Sunday, September 03, 2006

Thesis update: Revising proposal, going granular with Yoshikoder

It's been awhile since I wrote a thesis update, but I have made a lot of progress, especially in the last two weeks, during a new data-collection phase.

As I mentioned earlier this year, I did complete my thesis proposal back in February. It was approved by the Extension School, and then in June it was tentatively accepted by a Harvard Faculty of Arts and Sciences professor who not only specializes in modern Chinese history and government policy, but also has experience conducting quantitative research.

However, before letting me start on writing the thesis, he had a few questions and suggestions regarding the proposal:
  1. What was I really interested in concentrating on in my research -- Chinese policy toward Vietnam, or a quantitative methodology for studying Chinese policy?

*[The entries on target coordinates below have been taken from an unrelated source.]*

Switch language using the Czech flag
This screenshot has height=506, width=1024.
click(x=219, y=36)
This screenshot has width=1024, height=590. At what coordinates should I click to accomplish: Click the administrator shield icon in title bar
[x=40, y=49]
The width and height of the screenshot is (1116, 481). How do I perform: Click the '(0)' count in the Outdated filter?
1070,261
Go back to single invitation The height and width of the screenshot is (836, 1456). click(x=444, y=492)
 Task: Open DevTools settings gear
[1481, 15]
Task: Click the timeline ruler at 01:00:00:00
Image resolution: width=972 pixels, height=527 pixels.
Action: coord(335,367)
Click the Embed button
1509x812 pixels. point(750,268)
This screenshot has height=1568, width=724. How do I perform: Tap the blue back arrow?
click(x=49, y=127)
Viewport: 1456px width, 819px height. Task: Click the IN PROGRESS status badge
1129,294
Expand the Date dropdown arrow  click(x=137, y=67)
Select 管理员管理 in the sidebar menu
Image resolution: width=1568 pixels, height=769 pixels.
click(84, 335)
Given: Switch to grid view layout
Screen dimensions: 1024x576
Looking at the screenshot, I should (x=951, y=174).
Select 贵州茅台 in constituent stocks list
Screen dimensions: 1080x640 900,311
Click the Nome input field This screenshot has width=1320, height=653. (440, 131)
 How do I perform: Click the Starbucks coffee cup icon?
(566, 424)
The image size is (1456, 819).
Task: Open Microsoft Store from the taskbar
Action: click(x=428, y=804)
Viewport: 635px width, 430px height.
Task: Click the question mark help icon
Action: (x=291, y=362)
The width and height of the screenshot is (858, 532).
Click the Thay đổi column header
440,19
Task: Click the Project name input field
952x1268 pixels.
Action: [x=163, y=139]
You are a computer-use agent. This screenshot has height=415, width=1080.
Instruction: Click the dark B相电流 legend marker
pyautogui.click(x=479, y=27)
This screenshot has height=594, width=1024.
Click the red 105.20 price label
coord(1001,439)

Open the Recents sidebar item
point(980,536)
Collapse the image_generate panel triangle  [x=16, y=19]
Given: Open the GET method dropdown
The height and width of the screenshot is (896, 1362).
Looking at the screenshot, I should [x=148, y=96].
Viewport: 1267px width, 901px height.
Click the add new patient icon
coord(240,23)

My answer: the methodology. Vietnam happened to be a convenient example. He therefore suggested that I rework my thesis proposal to stress the reasons why my methodology is useful, what advantages it holds over certain qualitative methodologies, and to use China's Vietnam policy as an example.

  2. How could my quantitative methodology be improved? In the February version of the proposal, I based my hypotheses on simple frequency counts of NCNA news items that mentioned Vietnam and other countries. "Go granular" with the NCNA content was the FAS professor's advice. He asked me to look at a bunch of different content analysis programs that can perform keyword in context (concordance) analysis, dictionary analysis, and other tasks beyond simple frequency counts.
I settled on a neat little program called Yoshikoder, which was developed by Will Lowe and others at Harvard as part of the Identity Project at Harvard's Center for International Affairs. Here's a description of Yoshikoder's functionality, from Will Lowe's website:

Yoshikoder allows you to load documents, construct and apply content analysis dictionaries, examine keywords-in-context, and perform basic content analyses, in any language.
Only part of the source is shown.